The mantis shrimp’s bulbous eyes are about as complex and curious as they come. Tiny, tubelike nanostructures allow the shrimp to sense colors and other properties of light that are invisible to human eyes.
Viktor Gruev, MS ’00, PhD ’04, has emulated the mantis shrimp’s visual system to design image sensors for early cancer detection. He has made a simple, compact prototype camera that could allow doctors to spot precancerous tissue that would be easily missed before the cells become visible tumors.
When light bounces off objects, some of it is always polarized. Polarized sunglasses filter out this part to get rid of glare. “But instead of throwing it away, we want to capture and quantify it,” says Gruev, an associate professor of electrical engineering at the University of Illinois. That’s because the polarization and colors of light carry information about the objects the light bounces off.
Cells in healthy tissue, for instance, have an organized structure that scatters light very differently from diseased tissue, in which cells are disorganized. “Their color and polarization signature are different from each other,” he says.
Scientists have, in the past, made imaging devices that sense polarization. But these devices have been bulky, costly, and complicated. So Gruev worked with marine biologists and sensory neurobiologists to understand how the tubelike nanostructures that decorate mantis shrimp eyes filter and sense polarized light. Then, he and his team created nanowires in the lab that emulate those structures. By integrating the nanowire polarization filters in front of complementary metal-oxide-semiconductor and charge-couples device detectors found in conventional cellphone cameras, the researchers made compact polarized image sensors.

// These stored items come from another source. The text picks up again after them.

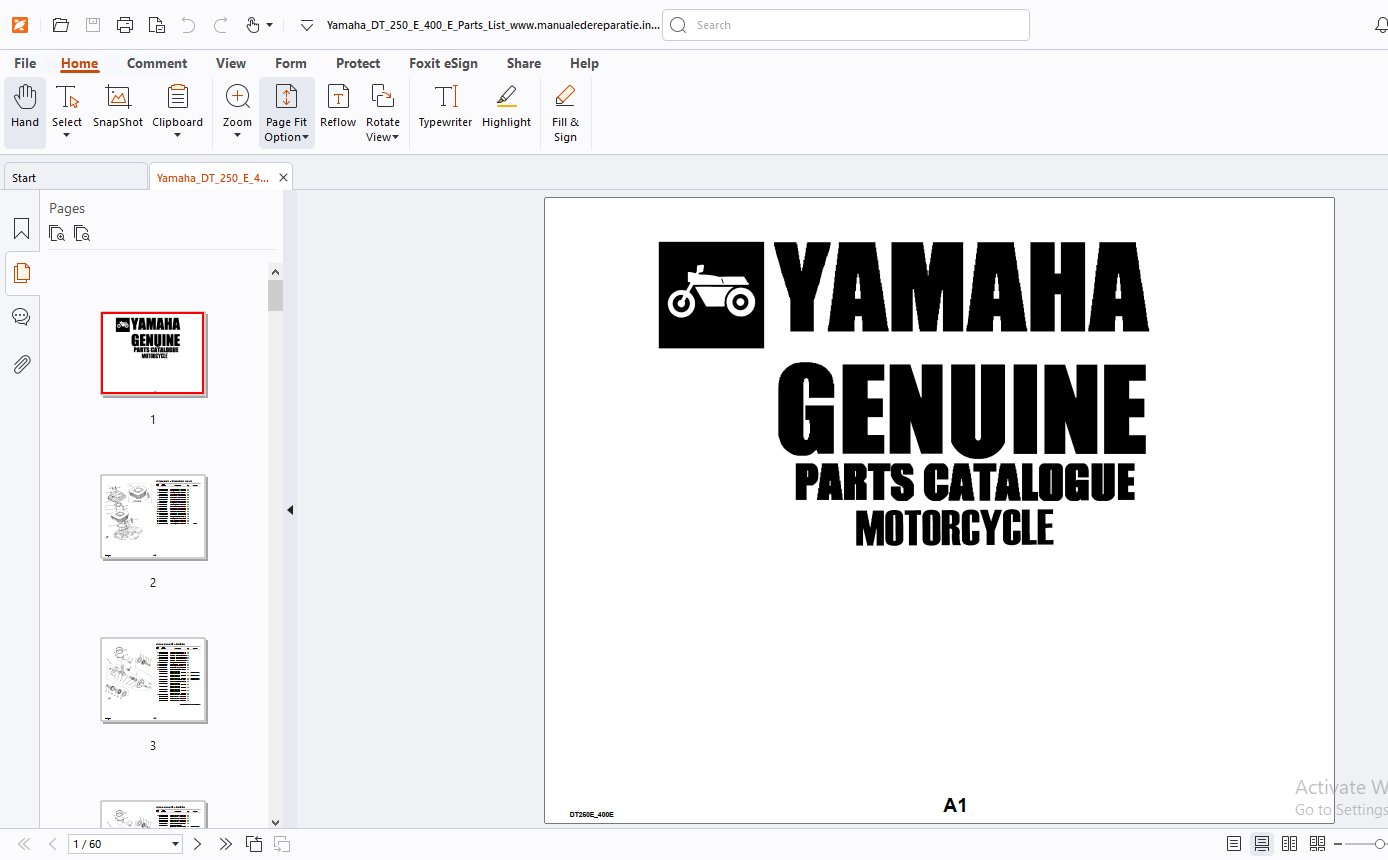Switch to the Start tab

coord(75,178)
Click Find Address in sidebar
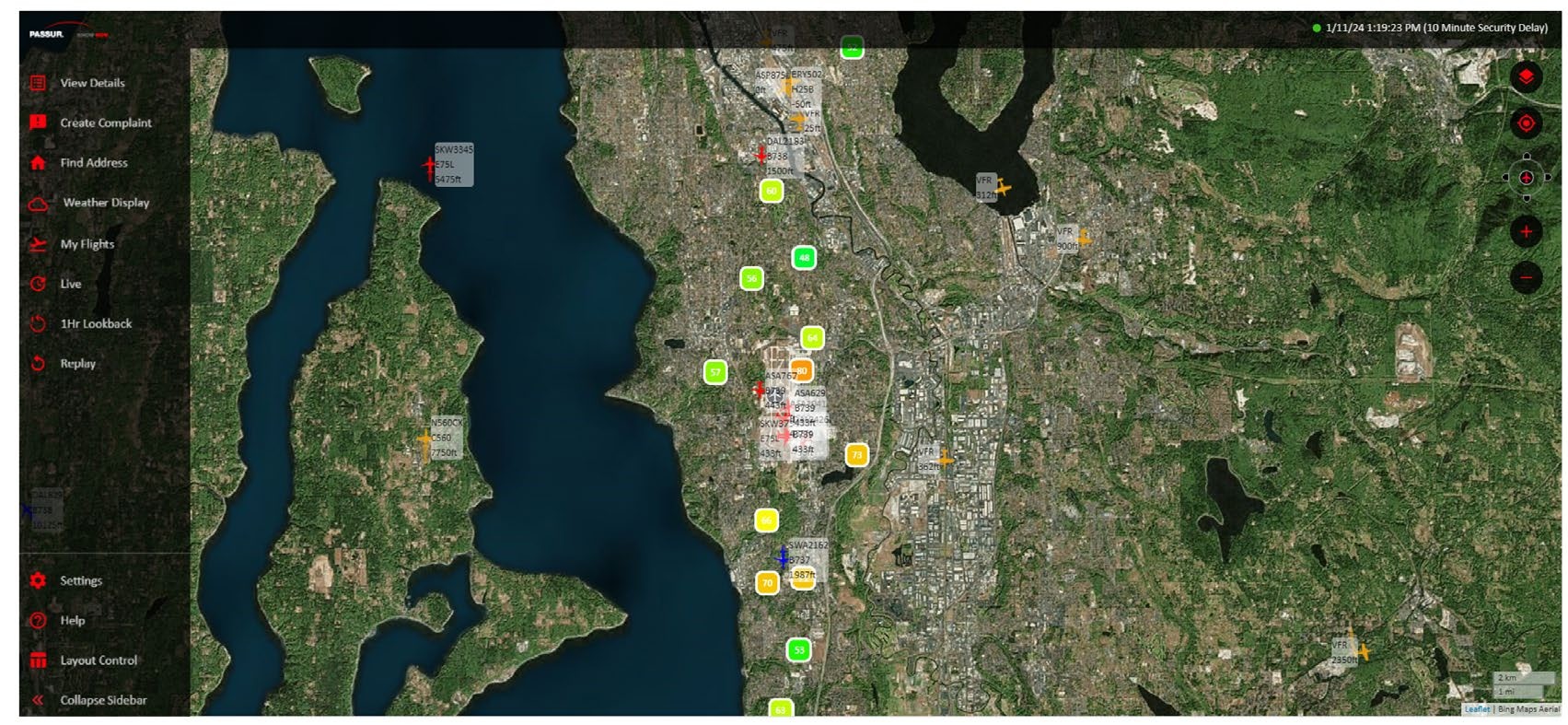The width and height of the screenshot is (1568, 725). [x=93, y=163]
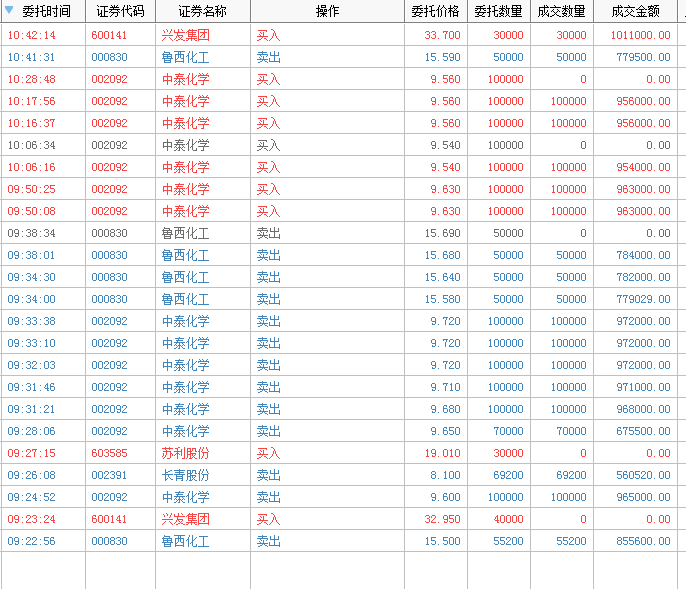Image resolution: width=686 pixels, height=589 pixels.
Task: Sort by the 委托价格 column header
Action: (435, 11)
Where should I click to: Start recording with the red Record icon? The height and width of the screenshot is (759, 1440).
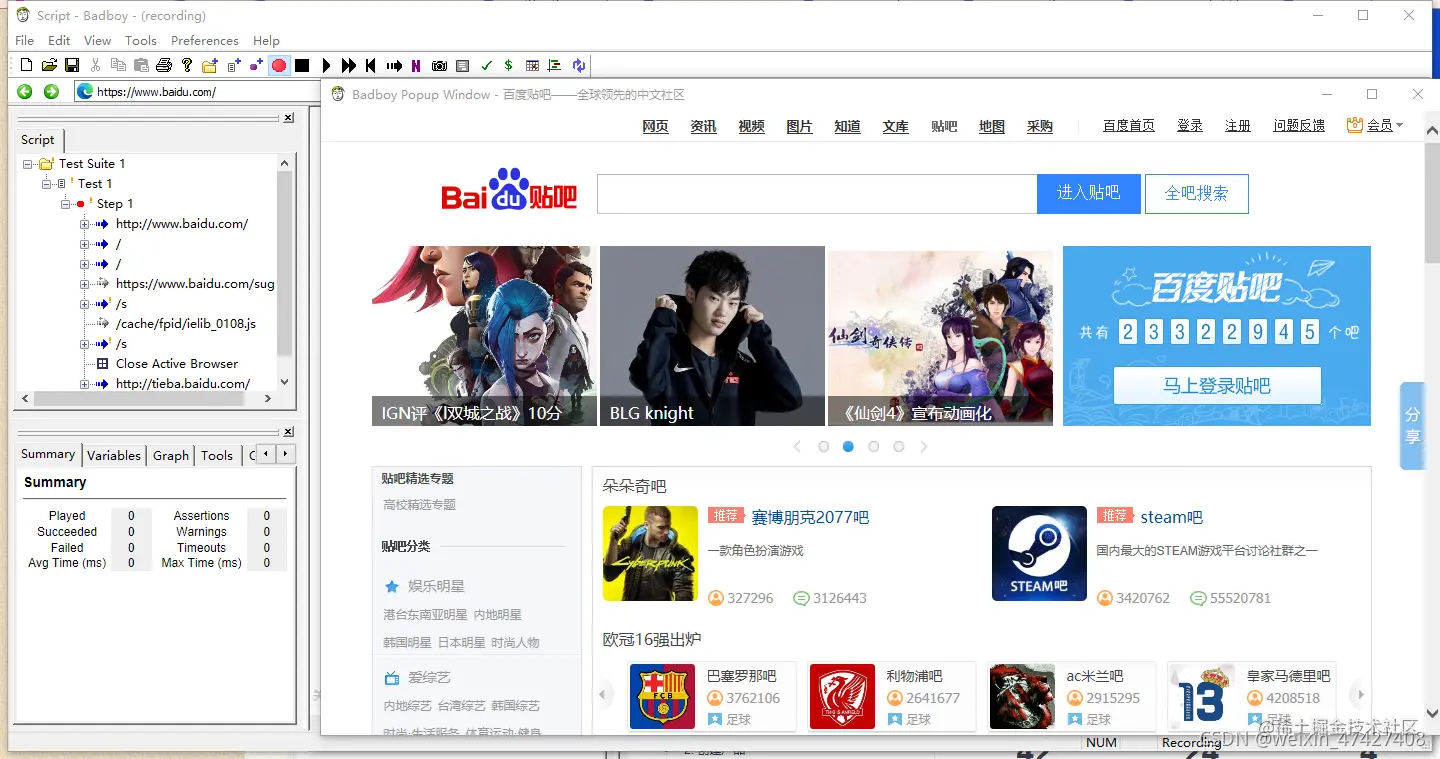(279, 65)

The sensors are small enough to fit at the tip of an endoscope. The researchers have tested the camera on mice with colon cancer. Today, doctors use endoscopes to look for suspicious tissue and then do a biopsy. But the tissue or polyp has to be a certain shape to be visible. “In some patients, a flat tissue region develops into full-blown cancer polyps in a short span of time,” Gruev says. With the new tool, the researchers were able to spot those flat, precancerous lesions that look normal to the human eye.
Collaborating with colleagues at Washington University in St. Louis, Gruev has incorporated the camera into high-tech goggles that let surgeons see the exact boundaries of tumors. This helps them to precisely remove cancer cells and spare healthy ones, making surgeries safer and reducing repeat surgeries. Pilot tests during breast cancer and melanoma surgeries have proved that the wearable technology highlights tumors with 100 percent sensitivity. Gruev is now planning larger studies and hopes to improve the goggles so that they can detect microscopic lesions.